* [Instructions for the task] Reproduce the items word for word, from the line containing "Where should I" through the end of the items, and leave the pictures out.

* [Listing]
>> Start

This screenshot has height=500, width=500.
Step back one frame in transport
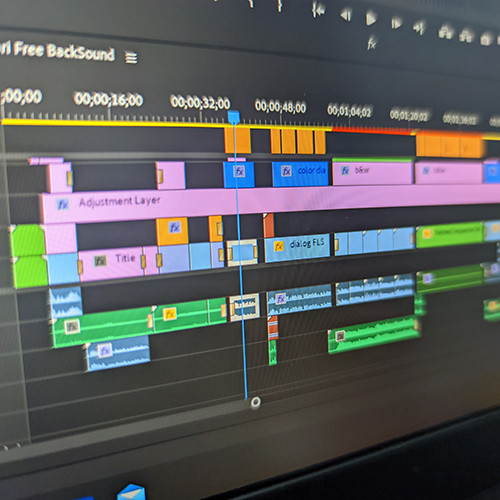pyautogui.click(x=346, y=15)

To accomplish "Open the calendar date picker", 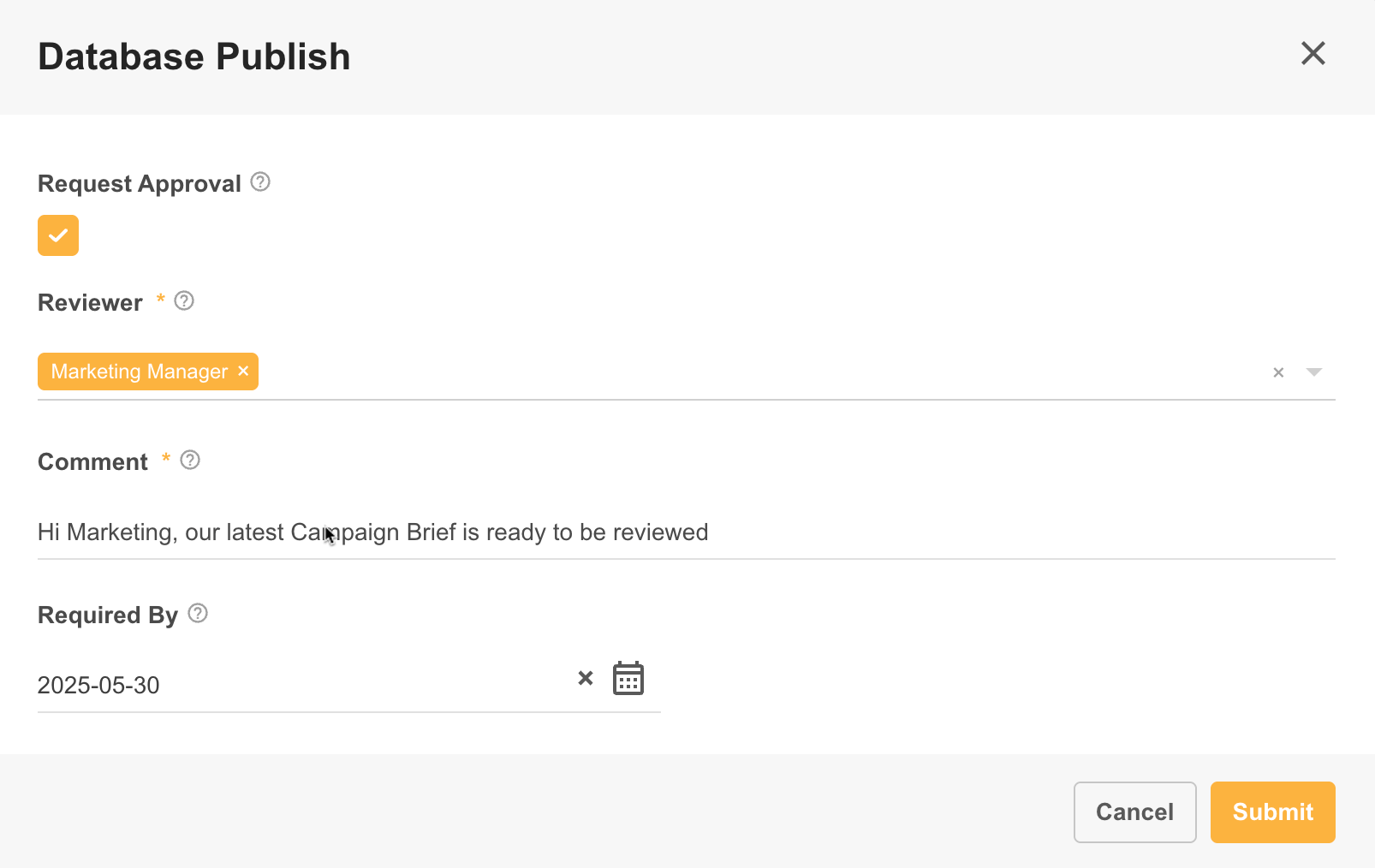I will [628, 679].
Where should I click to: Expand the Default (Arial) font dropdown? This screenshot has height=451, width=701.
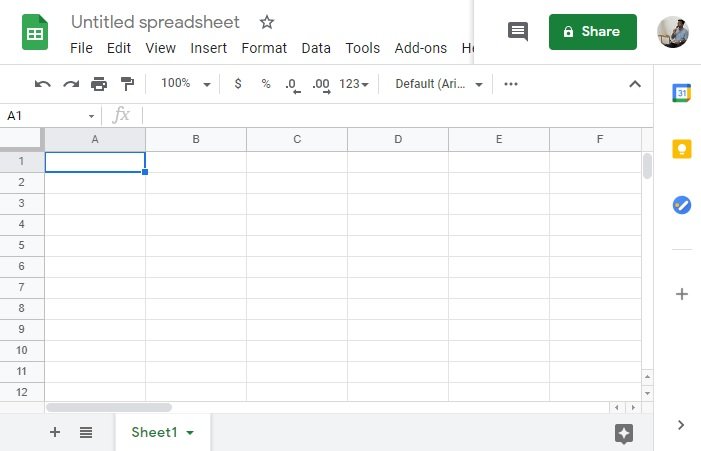439,84
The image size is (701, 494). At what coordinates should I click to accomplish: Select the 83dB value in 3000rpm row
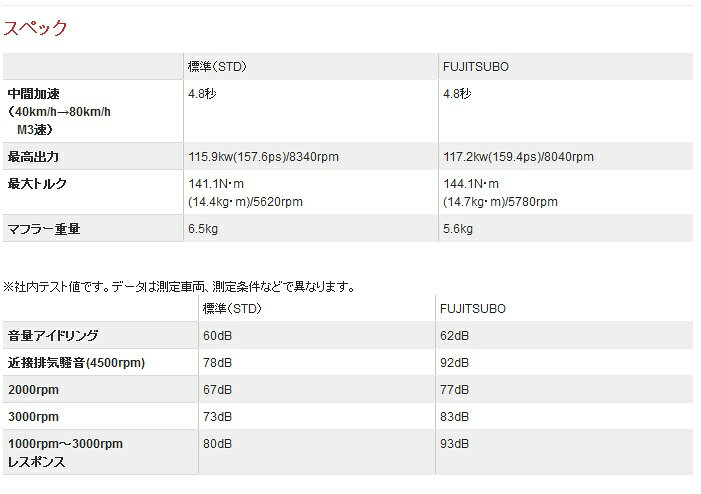coord(456,416)
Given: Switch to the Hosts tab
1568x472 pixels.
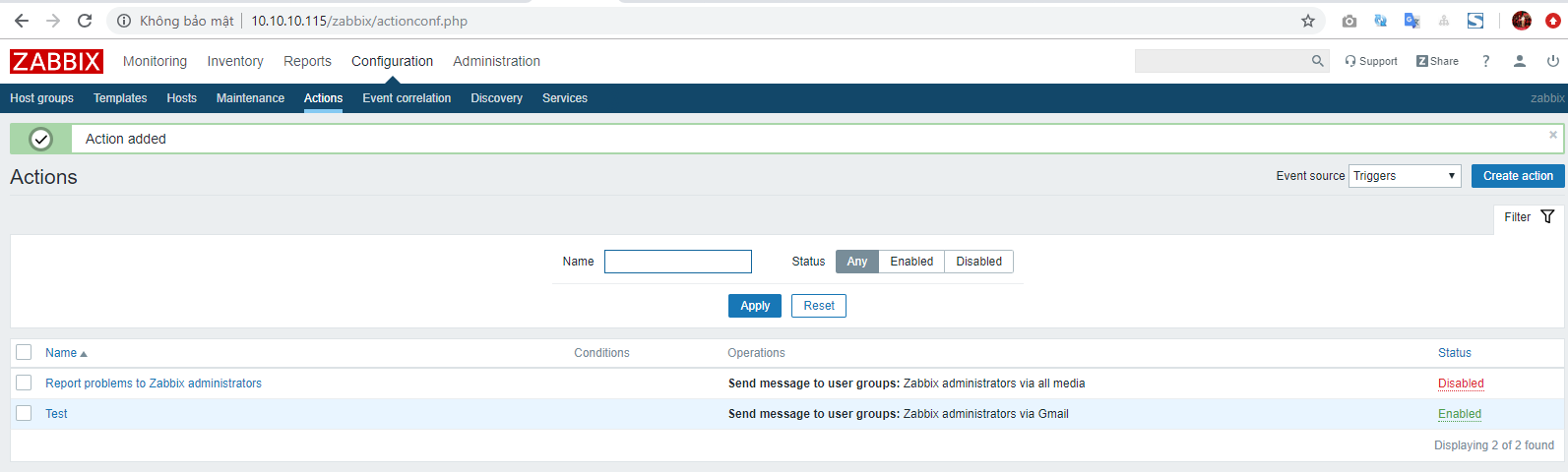Looking at the screenshot, I should [x=181, y=98].
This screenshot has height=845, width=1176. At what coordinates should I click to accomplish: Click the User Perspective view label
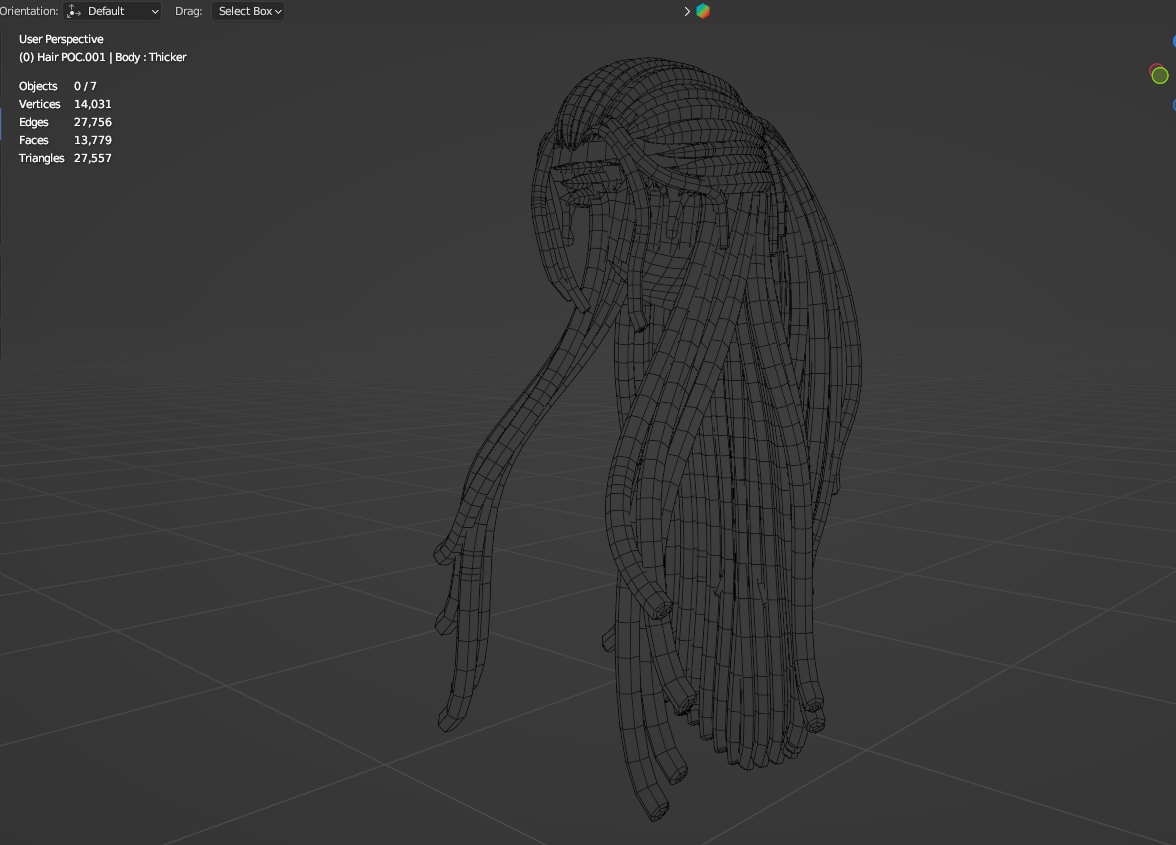pos(61,39)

>> End

* [Exercise answer]
Where should I click to: Expand the Default (Arial) font dropdown? This screenshot has height=451, width=701.
439,84
The image size is (701, 494). At what coordinates should I click to accomplish: Select the 83dB value in 3000rpm row
coord(456,416)
Given: Switch to the Hosts tab
1568x472 pixels.
Looking at the screenshot, I should [x=181, y=98].
This screenshot has height=845, width=1176. At what coordinates should I click to accomplish: Click the User Perspective view label
pos(61,39)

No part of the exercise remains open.